Von Marcos Buser und Walter Wildi
Vorgeschichte
Am 12. September 2022 gab die Nagra ihre Standortwahl für ein Kombilager für schwach und mittel radioaktive (SMA), sowie hoch radioaktive Abfälle (HAA) bekannt: Nördlich Lägern. Dabei war von “Langzeitstabilität” und “Flexibilität” die Rede. Sodann: ”Im Gebiet Nördlich Lägern gibt es den grössten zusammenhängenden Bereich ohne Hinweise auf Störungen.”
Dem Geologen, der dies hörte oder las[1], musste es aufstossen[2], schlug doch die Nagra als Standort für die Oberflächenanlagen und das geologische Tiefenlager das Haberstal in der Gemeinde Stadel vor. Dieser Standort ist teils innerhalb der tektonischen Störungszone Weiach-Glattfelden-Eglisau gelegen und schliesst an diese an. Für das geologische Tiefenlager kommt er somit nicht in Frage. Die Nagra wird daher auf einen anderen, tektonisch ruhigen Standort ausweichen müssen.
Die Nagra schlägt ein Kombilager vor, in dem die Abfälle der beiden Kategorien in einer Lagerebene, in Stollen, welche sich über eine Fläche von 2.5 km2 verteilen, in 800 m Tiefe im Opalinuston eingelagert werden sollen. Über, unter und um dieses Lager werden die Behörden dereinst einen Schutzbereich definieren. Dieser soll das Lager vor menschlichen Eingriffen schützen. Rechnet man für diesen Bereich eine minimale seitliche Ausdehnung von 500 m, so wird das Lager ein Areal von mindestens 7 km2 in Anspruch nehmen[3].
Unser Blogbeitrag[4] zeigte auf, dass in der Region Nördlich Lägern, im Südwesten und Südosten des Haberstales, zwei je 7 km2 grosse Zonen bestehen, welche auf der 3D-Seismik als tektonisch nicht (oder zumindest weniger) gestört erscheinen. Könnte man sich also vorstellen, dass die zwei oben erwähnten Zonen im Südwesten und Südosten von Stadel hierzu in Frage kämen?

· · · · ·

▸ Gegebene Anweisung
Schreiben Sie aus dem Textauszug zur Standortwahl der Nagra den Abschnitt wortgetreu ab, der mit „Von Marcos Buser“ beginnt und mit „Standort ausweichen müssen.“ endet.

· · · · ·

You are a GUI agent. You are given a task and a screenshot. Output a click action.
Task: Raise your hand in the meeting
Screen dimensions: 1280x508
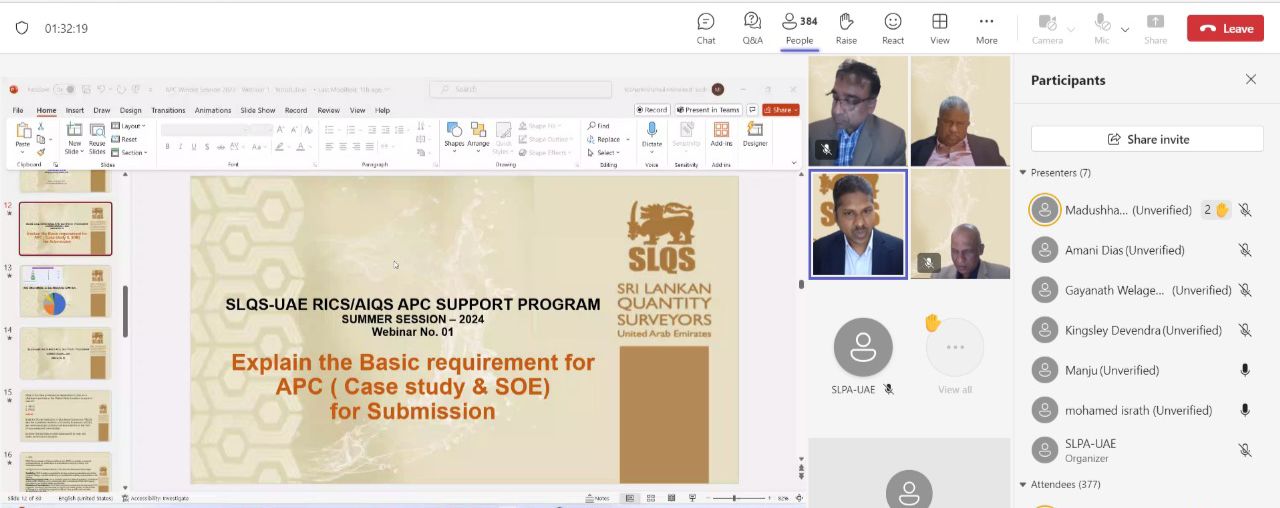coord(846,28)
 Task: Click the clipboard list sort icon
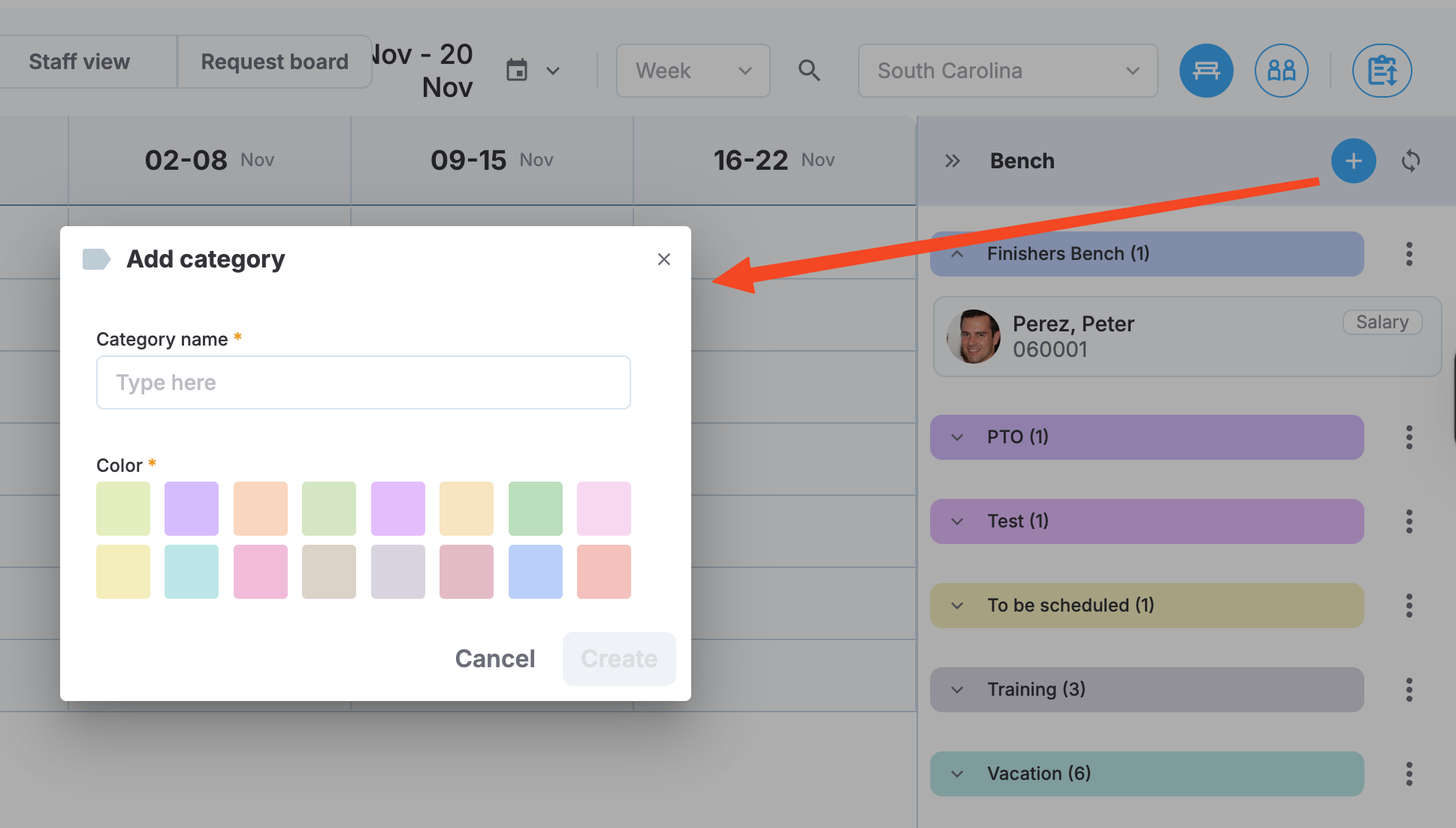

· · · · ·

▸ Antwort
Von Marcos Buser und Walter Wildi
Vorgeschichte
Am 12. September 2022 gab die Nagra ihre Standortwahl für ein Kombilager für schwach und mittel radioaktive (SMA), sowie hoch radioaktive Abfälle (HAA) bekannt: Nördlich Lägern. Dabei war von “Langzeitstabilität” und “Flexibilität” die Rede. Sodann: ”Im Gebiet Nördlich Lägern gibt es den grössten zusammenhängenden Bereich ohne Hinweise auf Störungen.”
Dem Geologen, der dies hörte oder las[1], musste es aufstossen[2], schlug doch die Nagra als Standort für die Oberflächenanlagen und das geologische Tiefenlager das Haberstal in der Gemeinde Stadel vor. Dieser Standort ist teils innerhalb der tektonischen Störungszone Weiach-Glattfelden-Eglisau gelegen und schliesst an diese an. Für das geologische Tiefenlager kommt er somit nicht in Frage. Die Nagra wird daher auf einen anderen, tektonisch ruhigen Standort ausweichen müssen.